Show HN: I built Wool, a lightweight distributed Python runtime (github.com)

I spent a long time working in the payments industry, specifically on a rather niche reporting/aggregation platform with spiky workloads that were not easily parallelized. To pump as much data through our pipeline as possible, we had to rely on complex locking schemes across half a dozen or so not-so-micro services - keeping a clear mental picture of how the services interacted for a given data source was a major headache. This problem always intrigued me, even after I no longer worked at the company, and lead to the development of Wool.

If you've worked with frameworks like Ray or Prefect, you're probably familiar with the promise of going from script to scale in two lines of code (or something along those lines). This is essentially the solution I was looking for: a framework with limited boilerplate that facilitated arbitrary distribution schemes within a single, coherent codebase. What I was hoping for, though, was something a little bit more focused - I wasn't working on ML pipelines and didn't need much else other than the distribution layer. This is where Wool comes in. While it's API is very similar to those of Ray and Prefect, where it differentiates itself is in its scope and architecture.

First, Wool is not a task orchestrator. It provides push-based, best-effort, at-most-once execution. There is no built-in coordination state, retry logic, or durable task tracking. Those concerns remain application-defined.

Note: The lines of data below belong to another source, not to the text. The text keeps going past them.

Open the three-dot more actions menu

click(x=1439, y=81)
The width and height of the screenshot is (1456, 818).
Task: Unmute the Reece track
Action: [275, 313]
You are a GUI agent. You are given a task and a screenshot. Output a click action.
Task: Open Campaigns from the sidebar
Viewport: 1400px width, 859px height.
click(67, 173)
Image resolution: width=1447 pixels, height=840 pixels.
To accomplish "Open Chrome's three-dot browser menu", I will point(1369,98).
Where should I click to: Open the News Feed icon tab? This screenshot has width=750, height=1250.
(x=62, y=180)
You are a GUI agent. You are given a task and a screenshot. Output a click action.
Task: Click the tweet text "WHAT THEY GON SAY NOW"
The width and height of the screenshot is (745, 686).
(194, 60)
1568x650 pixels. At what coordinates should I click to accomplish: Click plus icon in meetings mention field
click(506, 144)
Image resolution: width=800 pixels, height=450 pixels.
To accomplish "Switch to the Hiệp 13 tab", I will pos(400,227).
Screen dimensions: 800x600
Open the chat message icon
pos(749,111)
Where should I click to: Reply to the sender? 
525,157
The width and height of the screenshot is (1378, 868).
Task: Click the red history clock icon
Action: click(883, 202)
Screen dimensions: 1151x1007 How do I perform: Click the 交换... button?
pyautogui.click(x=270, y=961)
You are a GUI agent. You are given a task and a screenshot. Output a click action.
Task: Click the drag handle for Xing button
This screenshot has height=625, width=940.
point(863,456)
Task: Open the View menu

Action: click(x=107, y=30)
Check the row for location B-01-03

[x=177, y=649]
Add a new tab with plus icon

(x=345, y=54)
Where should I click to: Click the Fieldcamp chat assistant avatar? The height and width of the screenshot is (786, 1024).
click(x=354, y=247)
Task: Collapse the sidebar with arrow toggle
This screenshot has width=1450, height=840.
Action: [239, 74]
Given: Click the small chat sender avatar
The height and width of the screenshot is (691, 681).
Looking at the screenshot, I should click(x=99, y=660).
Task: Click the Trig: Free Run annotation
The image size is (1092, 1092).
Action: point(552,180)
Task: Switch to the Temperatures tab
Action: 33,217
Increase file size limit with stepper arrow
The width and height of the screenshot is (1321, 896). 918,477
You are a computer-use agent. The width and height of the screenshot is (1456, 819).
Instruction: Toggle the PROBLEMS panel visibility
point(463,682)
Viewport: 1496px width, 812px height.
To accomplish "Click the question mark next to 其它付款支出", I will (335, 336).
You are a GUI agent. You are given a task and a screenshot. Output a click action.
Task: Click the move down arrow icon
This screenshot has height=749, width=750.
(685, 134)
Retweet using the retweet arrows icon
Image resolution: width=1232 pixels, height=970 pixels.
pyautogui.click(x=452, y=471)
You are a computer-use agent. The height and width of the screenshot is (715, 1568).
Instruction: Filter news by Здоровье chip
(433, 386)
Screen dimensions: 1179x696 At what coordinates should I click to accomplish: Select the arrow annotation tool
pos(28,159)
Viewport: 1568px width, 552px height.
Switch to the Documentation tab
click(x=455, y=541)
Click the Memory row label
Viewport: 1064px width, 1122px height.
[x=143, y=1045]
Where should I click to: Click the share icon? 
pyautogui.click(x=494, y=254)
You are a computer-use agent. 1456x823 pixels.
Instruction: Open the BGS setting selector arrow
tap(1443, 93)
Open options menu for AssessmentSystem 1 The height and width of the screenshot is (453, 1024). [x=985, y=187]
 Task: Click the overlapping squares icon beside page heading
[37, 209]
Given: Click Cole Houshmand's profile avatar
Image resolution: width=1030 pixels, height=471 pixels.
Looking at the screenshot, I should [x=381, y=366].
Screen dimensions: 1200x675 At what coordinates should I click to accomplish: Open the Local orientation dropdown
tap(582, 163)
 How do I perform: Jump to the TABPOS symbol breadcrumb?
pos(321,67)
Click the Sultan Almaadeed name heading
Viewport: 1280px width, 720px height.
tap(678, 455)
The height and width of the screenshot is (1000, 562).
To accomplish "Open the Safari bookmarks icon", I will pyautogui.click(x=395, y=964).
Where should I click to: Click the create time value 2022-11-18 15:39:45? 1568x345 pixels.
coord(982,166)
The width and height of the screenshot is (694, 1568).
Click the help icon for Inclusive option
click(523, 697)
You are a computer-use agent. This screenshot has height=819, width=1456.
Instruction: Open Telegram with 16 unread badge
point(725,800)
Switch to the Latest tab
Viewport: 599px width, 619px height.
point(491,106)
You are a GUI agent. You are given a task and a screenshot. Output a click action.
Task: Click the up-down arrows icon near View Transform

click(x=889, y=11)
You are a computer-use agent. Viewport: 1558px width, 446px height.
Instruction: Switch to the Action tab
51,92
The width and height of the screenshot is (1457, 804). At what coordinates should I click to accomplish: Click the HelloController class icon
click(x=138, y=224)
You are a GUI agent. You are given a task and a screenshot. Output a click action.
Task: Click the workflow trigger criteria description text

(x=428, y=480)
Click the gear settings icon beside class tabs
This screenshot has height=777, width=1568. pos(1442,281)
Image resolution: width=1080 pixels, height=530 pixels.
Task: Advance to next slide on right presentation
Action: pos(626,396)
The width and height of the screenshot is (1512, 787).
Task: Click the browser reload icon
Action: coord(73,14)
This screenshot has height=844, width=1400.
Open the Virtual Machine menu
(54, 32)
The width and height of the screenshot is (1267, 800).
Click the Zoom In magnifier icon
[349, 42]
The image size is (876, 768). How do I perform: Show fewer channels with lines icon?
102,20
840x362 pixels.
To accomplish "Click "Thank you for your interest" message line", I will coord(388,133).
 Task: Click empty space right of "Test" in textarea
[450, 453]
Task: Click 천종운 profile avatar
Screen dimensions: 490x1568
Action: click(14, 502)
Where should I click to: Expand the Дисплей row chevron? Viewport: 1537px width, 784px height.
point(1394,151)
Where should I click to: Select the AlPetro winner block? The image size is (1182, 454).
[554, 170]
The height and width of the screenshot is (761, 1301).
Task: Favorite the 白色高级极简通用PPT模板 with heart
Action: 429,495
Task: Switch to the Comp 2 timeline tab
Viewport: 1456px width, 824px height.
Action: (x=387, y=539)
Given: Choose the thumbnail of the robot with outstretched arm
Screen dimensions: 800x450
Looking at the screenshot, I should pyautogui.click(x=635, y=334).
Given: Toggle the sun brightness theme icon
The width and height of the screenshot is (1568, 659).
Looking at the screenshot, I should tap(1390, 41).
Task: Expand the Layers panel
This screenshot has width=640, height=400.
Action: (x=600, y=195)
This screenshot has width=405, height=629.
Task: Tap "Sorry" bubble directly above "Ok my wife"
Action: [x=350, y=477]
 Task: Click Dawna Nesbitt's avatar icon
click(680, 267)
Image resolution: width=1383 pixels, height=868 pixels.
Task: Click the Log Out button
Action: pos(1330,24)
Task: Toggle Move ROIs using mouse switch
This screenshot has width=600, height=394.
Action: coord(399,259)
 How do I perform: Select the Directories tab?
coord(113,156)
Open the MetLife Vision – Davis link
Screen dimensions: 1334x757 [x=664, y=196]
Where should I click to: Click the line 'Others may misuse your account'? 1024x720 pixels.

The beauty of Wool is that it looks and feels like native async Python, allowing you to use purpose-built libraries for your needs as you would for any other Python app (with some caveats).

Second, Wool was designed with speed in mind. Because it's not bloated with features, it's actually pretty fast, even in its current nascent state. Wool routines are dispatched directly to a decentralized peer-to-peer network of gRPC workers, who can distribute nested routines amongst themselves in turn. This results in low dispatch latencies and high throughput. I won't make any performance claims until I can assemble some more robust benchmarks, but running local workers on my M4 MacBook Pro (a trivial example, I know), I can easily achieve sub-millisecond dispatch latencies.

Anyway, check it out, any and all feedback is welcome. Regarding docs- the code is the documentation for now, but I promise I'll sort that out soon. I've got plenty of ideas for next steps, but it's always more fun when people actually use what you've built, so I'm open to suggestions for impactful features.

-Conrad

takahitoyoneda 4 hours ago

As a solo dev, I usually avoid distributed Python runtimes entirely because managing the infrastructure overhead of Celery or Ray is a massive time sink. If Wool genuinely abstracts away those complex locking mechanisms without requiring a heavy Redis or Postgres cluster just to manage state, that is a huge win for smaller teams. How does your scheduler handle node failures mid-execution when exactly-once processing is strictly required?

bzurak 4 hours ago

I wouldn't say it abstracts the locking mechanisms away - if you need synchronization in your app, it's probably best to leave how that's achieved up to the user - what it does is make it possible to contain your business logic end-to-end in a single application/codebase without obfuscating it with distribution boundaries (e.g., calls out to other REST APIs or message queues). There are also still worker nodes to manager, BUT the architecture is much simpler in the sense that there are only workers to deal with - no control plane, scheduler, or other services involved.

Regarding failures - Wool workers are simple gRPC services under the hood, and connections are long-lived HTTP2 connections that persist for the life of the request. Worker-side failures simply manifest as Python exceptions on the client side, with the added nicety of preserving the FULL stack trace across worker boundaries (achieved with tbpickle). A core tenet of Wool is that it makes no assumptions about your workload - I leave it up to you to write a try-catch block and handle exceptions in a manner appropriate to your use case. The goal is to keep Wool as unopinionated about this sort of thing as possible.

I'm not sure about your specific needs, but I'm considering adding a simple CLI-based worker management tool for users that don't want or need a full service orchestrator like Kubernetes in their stack.

bzurak 4 hours ago

I should add- Wool supports ephemeral worker pools, i.e., pools that are spawned by your application directly that live for the life of the WorkerPool context. The limitation right now is that there’s no remote worker factory - you would need to implement a factory that spawns remote a remote worker as well as a truly remote discovery protocol. These are things I plan to add in future updates, but for now only machine-local and LAN discovery is implemented.